Soyinka bares literary fangs at Emir of Ilorin at launch of ‘Selected Poems (1965 – 2022): A Retrospective’
* Onobrakpeya sues for collaborations across artistic disciplines
Nobel luareate Wole Soyinka in conversation with lawyer and award-winning poet, Tade Ipadeola and Juliet Nnaji on Sunday, July 16, 2023 at ProvidusBank Rooftop Lounge, Victoria Island, Lagos
By Anote Ajeluorou
IN apparent response to Prof. Bruce Onobrakpeya’s challenge for him to find answers to horrible situations like the unfortunate Chibok Girls’ dilemma, Soyinka did not mince words before taking on the Emir of Ilorin, Ibrahim Sulu-Gambari, who recently challenged him to a verbal duel that reduced the emir to the ignoble status of an enabler of murderers of school children, with the emir cheering them on in royal enjoyment. Soyinka’s verbal assault was at the presentation of his latest book, Selected Poems(1965-2022): A Retrospective, which took place at classy rooftop lounge of Providus Bank Corporate Office in Victoria Island, Lagos, on Sunday, July 16, 2023. Soyinka was in conversation with award-winning poet and lawyer Tade Ipadeola and poet Juliet Nnaji.

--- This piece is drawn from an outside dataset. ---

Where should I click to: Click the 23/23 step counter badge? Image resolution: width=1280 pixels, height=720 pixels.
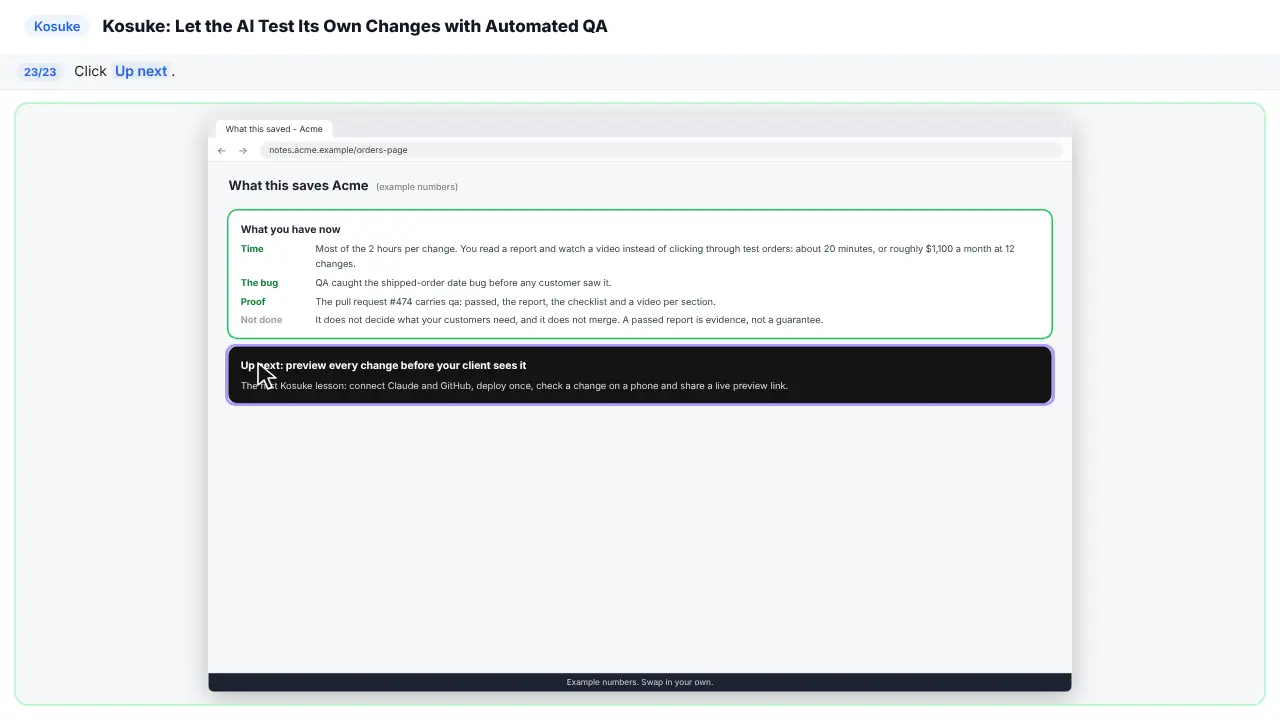coord(40,72)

Apart from dedicating two poems (‘An Anthem to Humanism’ and ‘A Vision of Peace’) to Gambari, Soyinka launched into caustic irony as a literary device to attack the royal father for his intolerance when he cancelled Isese Festival in Ilorin, Kwara State. But Soyinka, at his sarcastic best, praised Gambari to the high heavens for his exemplary behaviour and virtue of tolerance. It was an enraged Nobel laureate who laced his condemnation of Gambari with barbed, lacerating irony.
“I would like to recommend him to all of you here and, in fact, all the world as example to follow in your dealings with your fellow men, women and children. In fact, he should go further, if possible, when I outstrip him. Virtues like that lead eventually even to martyrdom. It leads to the public butchering of our children like Deborah, for instance. The kind of example, the kind of virtue I am talking about leads even to turning our fellow school children into murderers, murdering their own colleague. At a tender age, they become killers simply because of examples of tolerance, of leadership shown by figures like the emir, Sulu-Gambari.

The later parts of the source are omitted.